> [Provided information]:
-- Opening Marker --
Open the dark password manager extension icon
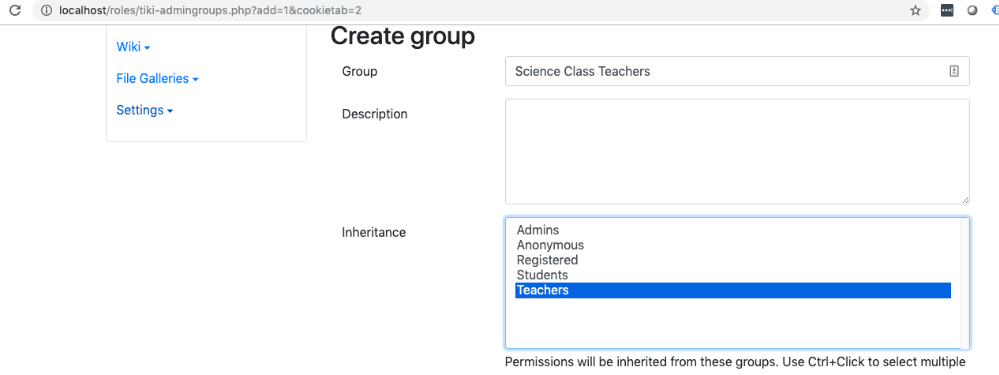 pyautogui.click(x=947, y=11)
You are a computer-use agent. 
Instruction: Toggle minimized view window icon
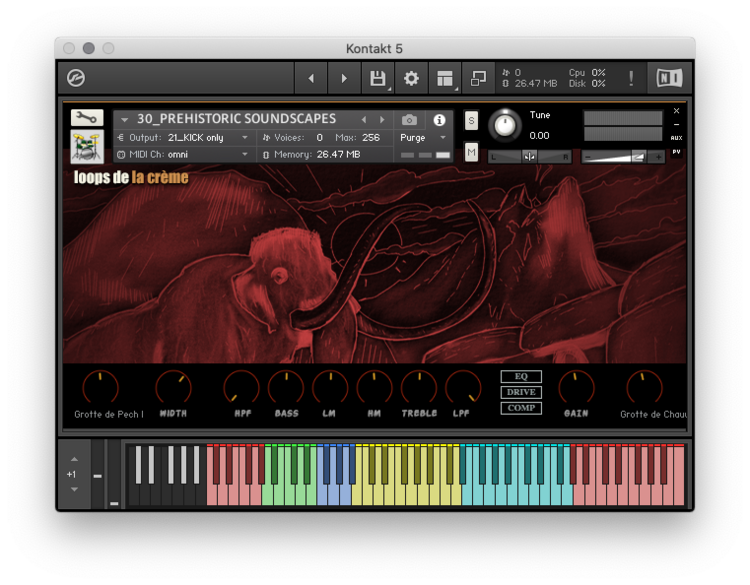point(478,78)
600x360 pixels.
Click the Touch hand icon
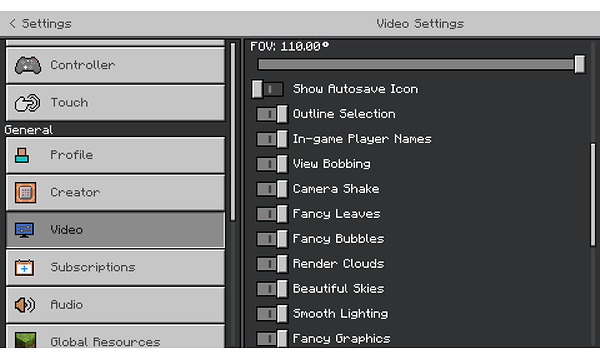pyautogui.click(x=27, y=103)
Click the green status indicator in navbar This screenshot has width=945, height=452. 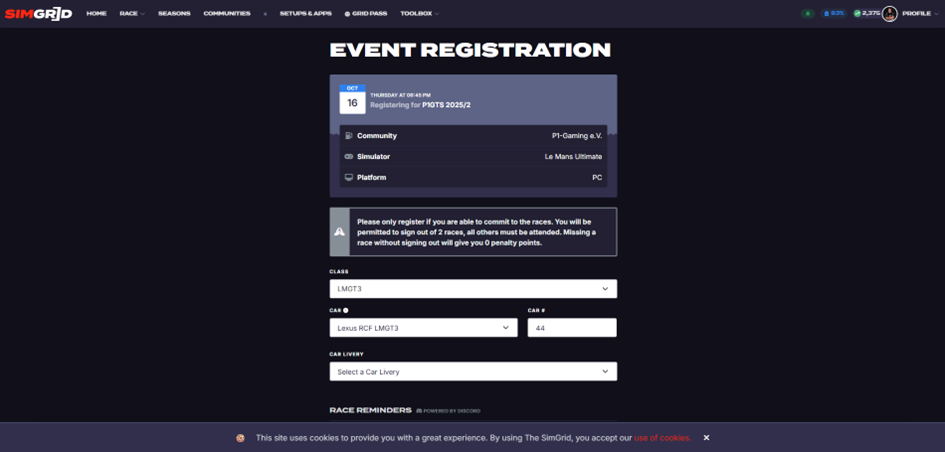[x=808, y=14]
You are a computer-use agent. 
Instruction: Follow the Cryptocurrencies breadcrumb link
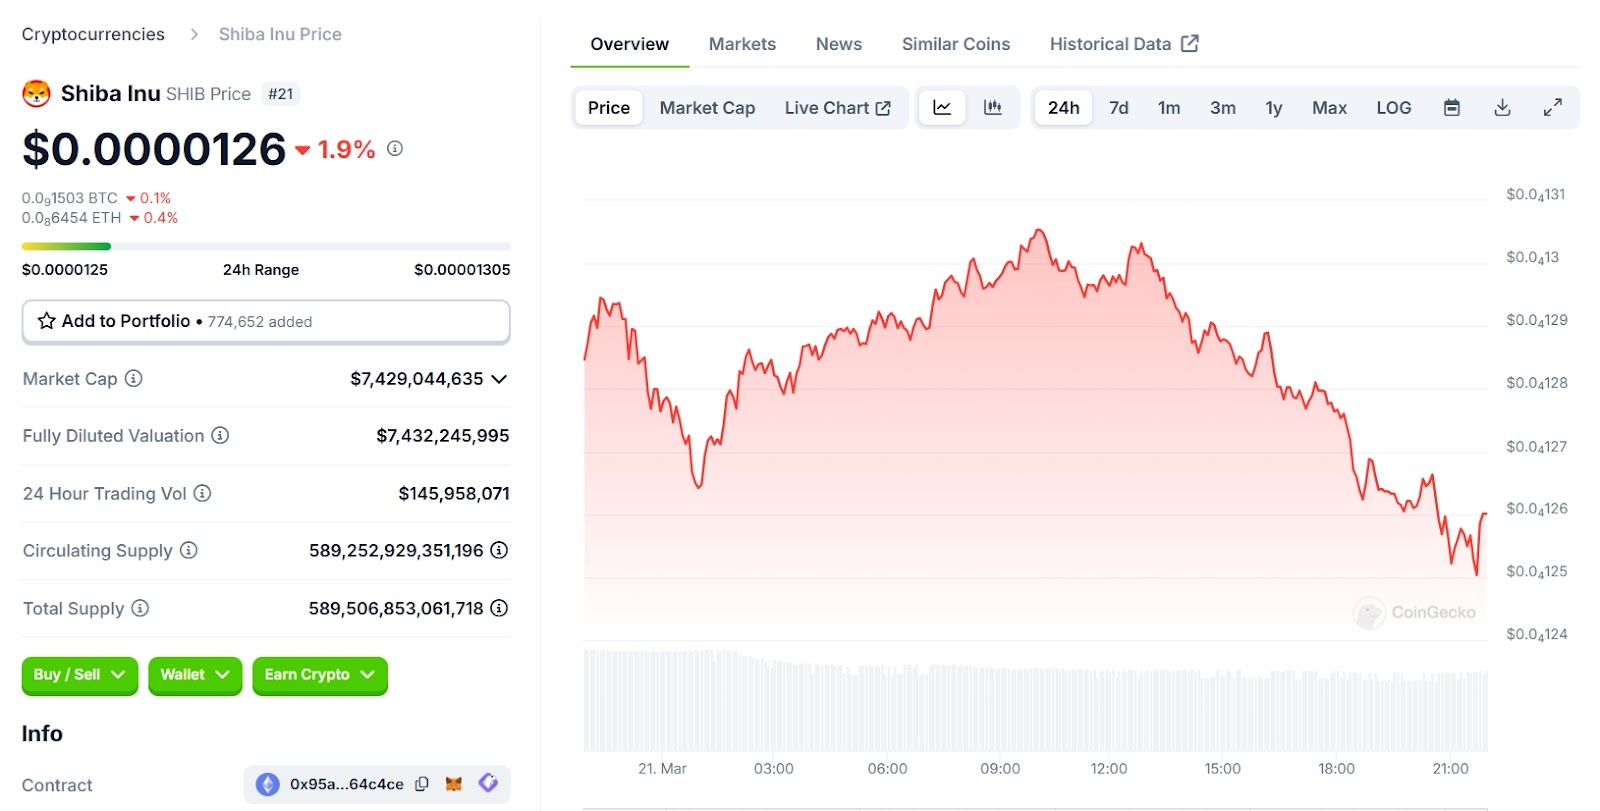point(93,34)
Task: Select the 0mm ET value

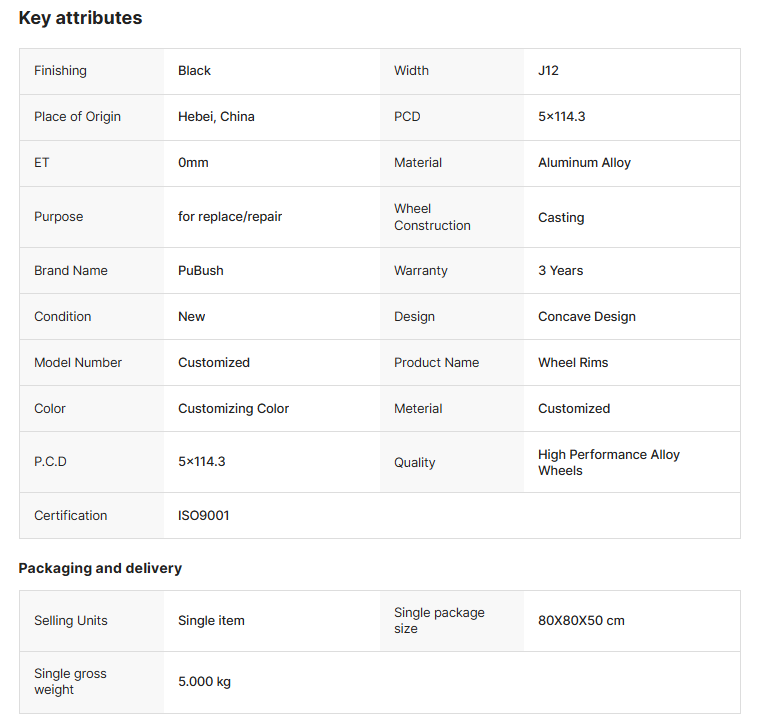Action: (x=193, y=163)
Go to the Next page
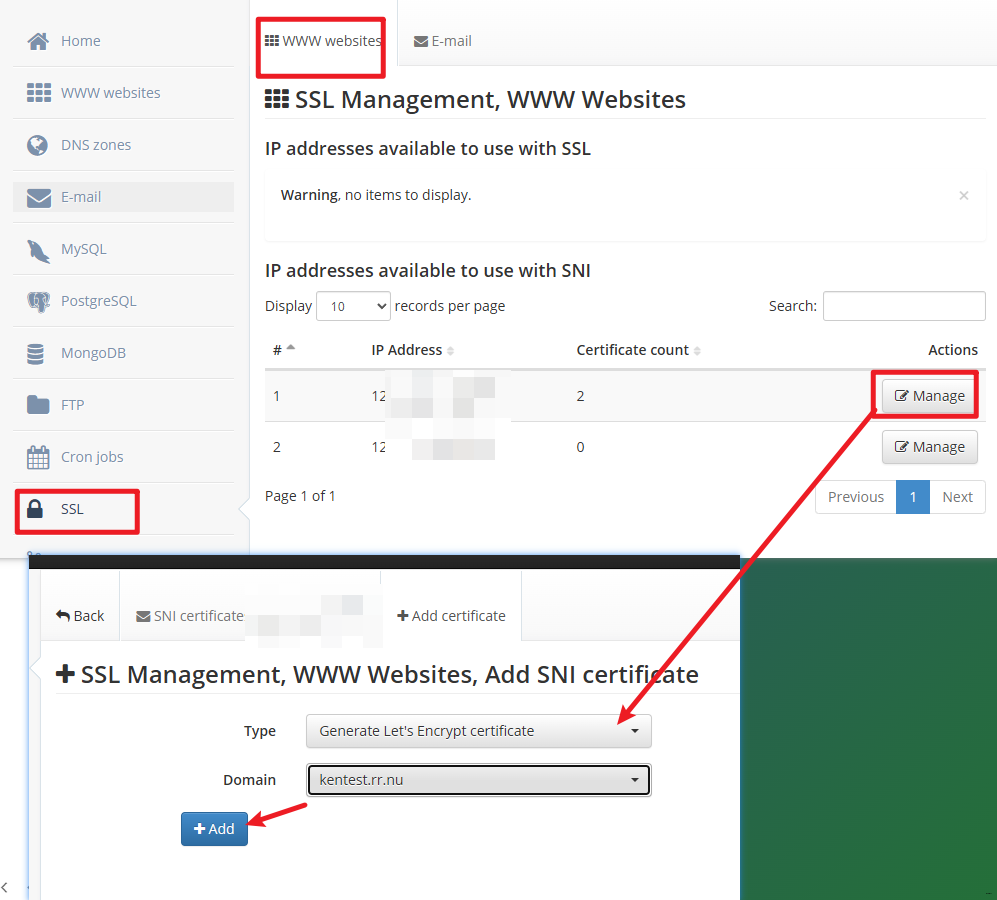The height and width of the screenshot is (900, 997). tap(957, 497)
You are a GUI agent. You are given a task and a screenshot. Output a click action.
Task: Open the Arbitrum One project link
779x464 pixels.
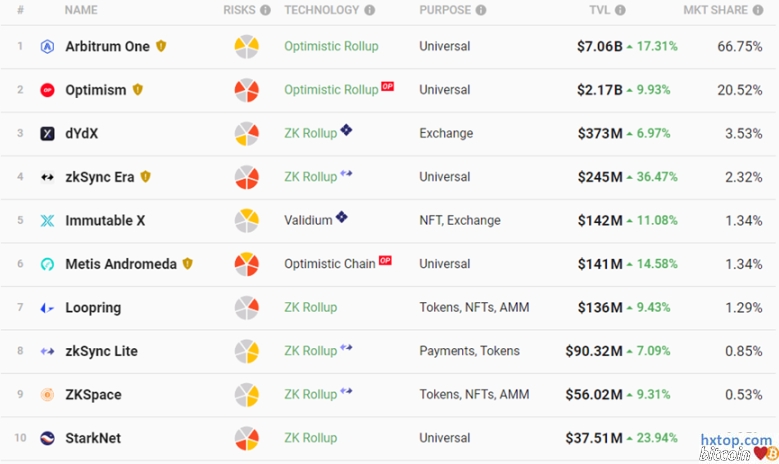(107, 47)
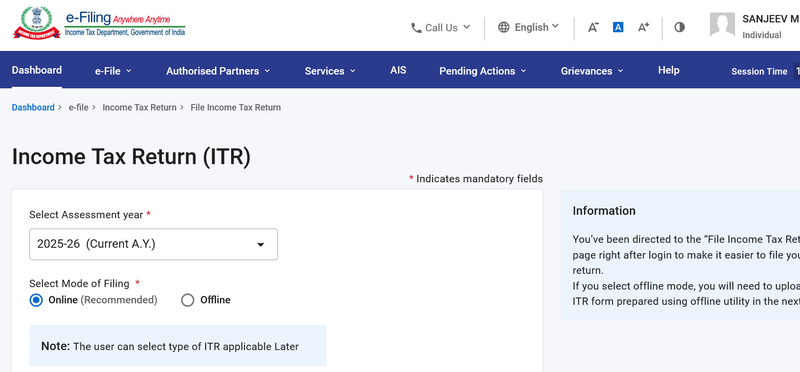Click the phone icon beside Call Us

tap(416, 28)
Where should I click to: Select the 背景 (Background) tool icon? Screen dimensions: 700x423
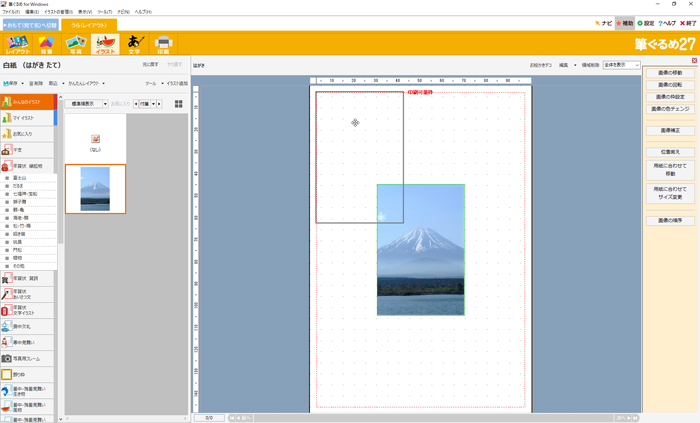(46, 43)
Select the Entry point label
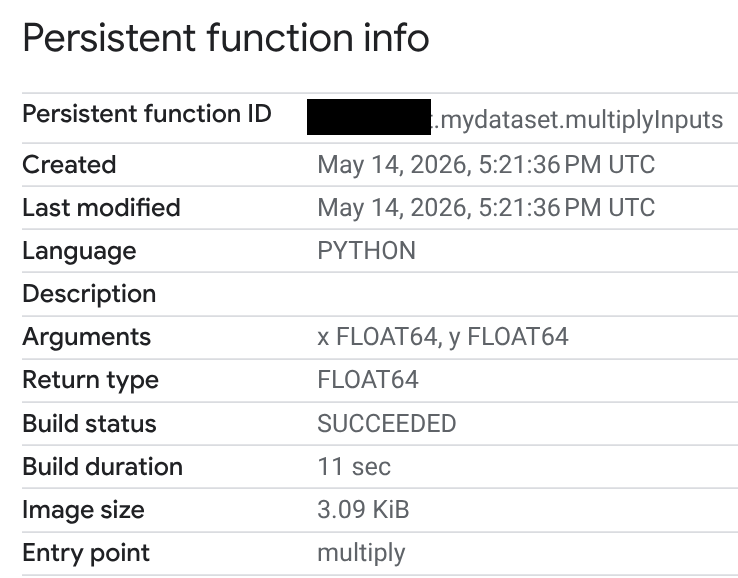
-- Closing Marker --
> [Action item]:
Your answer must be the lines from the one holding "Task: Select the 0mm ET value" through the final line of the records above, exactly as written and without any pictures.

> [Output below]:
Task: Select the 0mm ET value

Action: (x=193, y=163)
Go to the Next page
The height and width of the screenshot is (900, 997). tap(957, 497)
You are a GUI agent. You are given a task and a screenshot. Output a click action.
Task: Open the Arbitrum One project link
779x464 pixels.
(107, 47)
Click the phone icon beside Call Us

tap(416, 28)
Where should I click to: Select the 背景 (Background) tool icon? Screen dimensions: 700x423
(46, 43)
Select the Entry point label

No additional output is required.